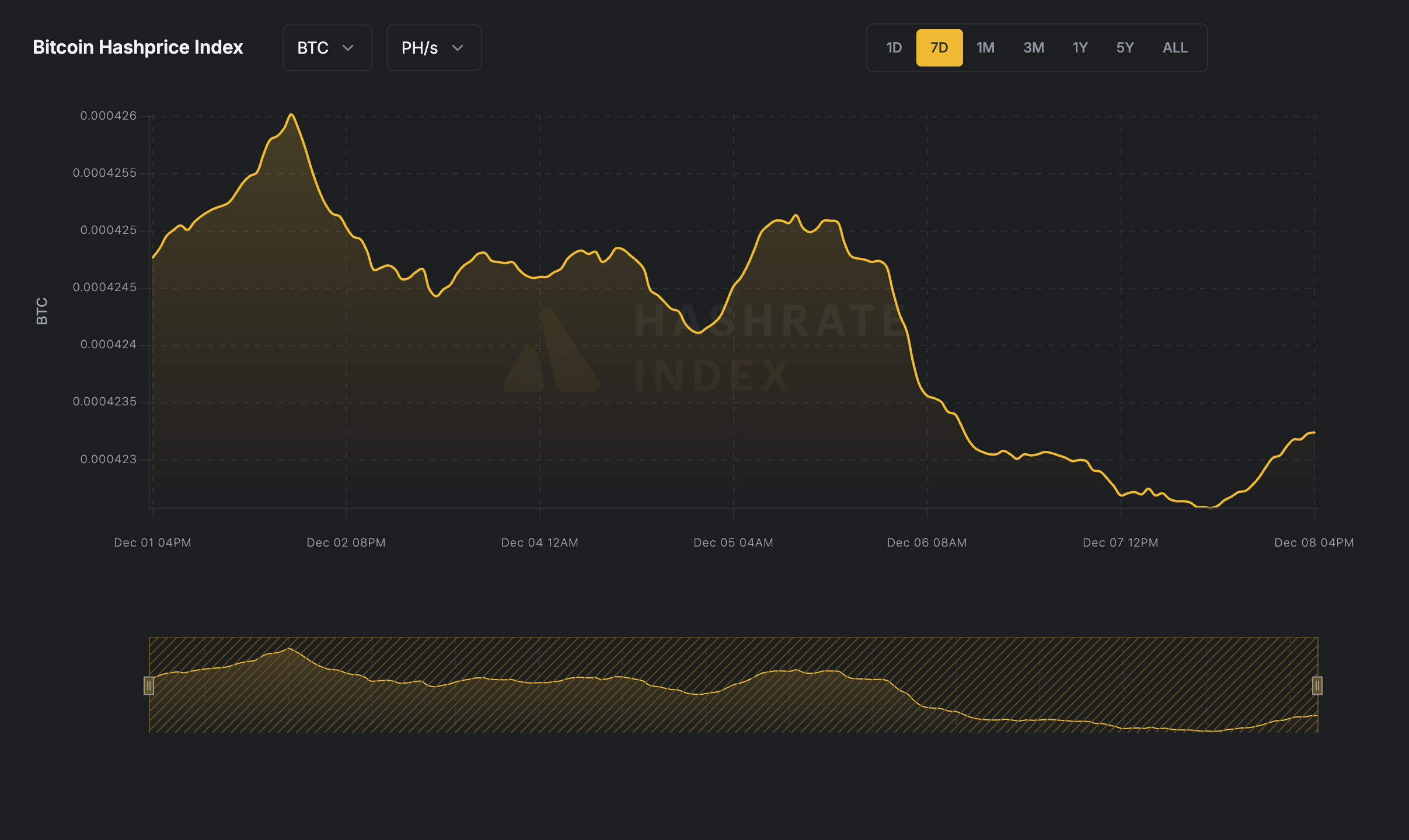The width and height of the screenshot is (1409, 840).
Task: Click the left handle of the range slider
Action: [149, 687]
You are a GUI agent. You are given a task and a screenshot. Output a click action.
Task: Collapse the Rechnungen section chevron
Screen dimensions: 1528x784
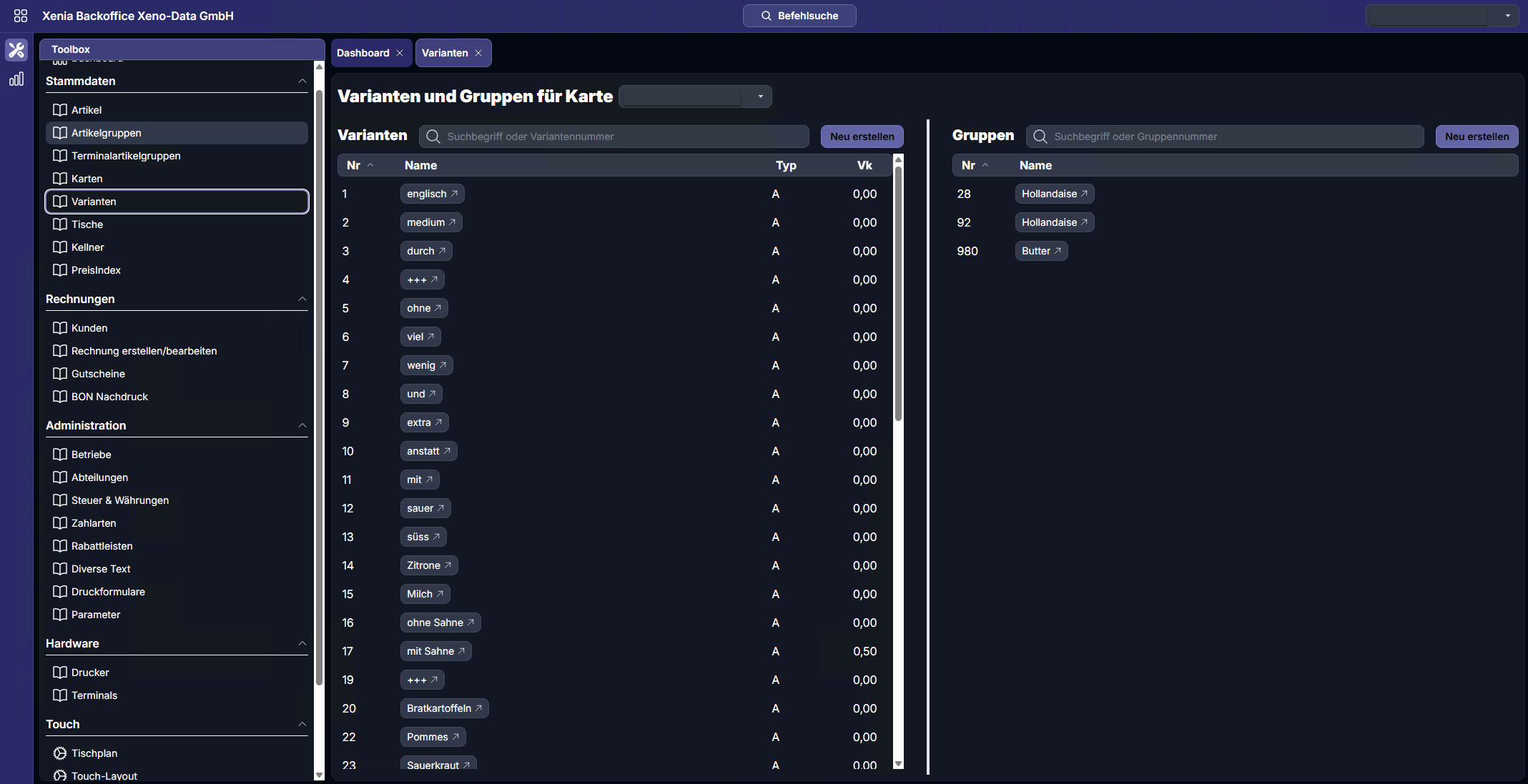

What is being asked: Starting at the line that contains "You are a GUI", please write out each line through the last line of the data, both ends included, and keep pictures out of the copy.

Answer for this exercise:
You are a GUI agent. You are given a task and a screenshot. Output a click action.
Task: Collapse the Rechnungen section chevron
Screen dimensions: 1528x784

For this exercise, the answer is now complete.